Isles of Scilly -- where are the meltwater deposits?


These are interesting images of the Isles of Scilly.  The first is a NASA image, and the lower one shows the position of the coastline about 5,000 years ago.  The area shown green on the map was not inundated by the rising sea level until after this date -- and maybe this is where all the meltwater deposits are located.  No matter where the actual maximum extent of the Devensian ice might have been, the ice must have come in from the NW (ice flow is almost always broadly perpendicular to the broad alignment of the ice front).  Some of the other geomorphologists writing about the Scillies seem to have assumed that the ice must have flowed from the NE towards the SW, but that defies all the glaciological rules!
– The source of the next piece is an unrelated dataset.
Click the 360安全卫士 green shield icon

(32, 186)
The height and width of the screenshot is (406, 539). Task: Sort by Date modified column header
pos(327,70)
The actual ice edge, when seen in detail from a satellite, must have been crenellated or fingered, with lobes of ice flowing into the straits between the islands.  I have reconstructed this ice limit on an earlier post.  Because the ice was rather thin, when it wasted away almost all of the meltwater flow must have been within these lobes, and largely at the base of the ice.  So we have to assume that the meltwater deposits which must have been laid down as the ice melted away are all beneath present sea level, in the area shown green on the map.  They must also have been reworked and redeposited by wave action as the sea rose, and some of the material must have been incorporated into the modern sandy and gravelly beaches that fringe the islands.  I am not aware that any work has been done on this yet -- but some coring of the sediments within this area might yield interesting results.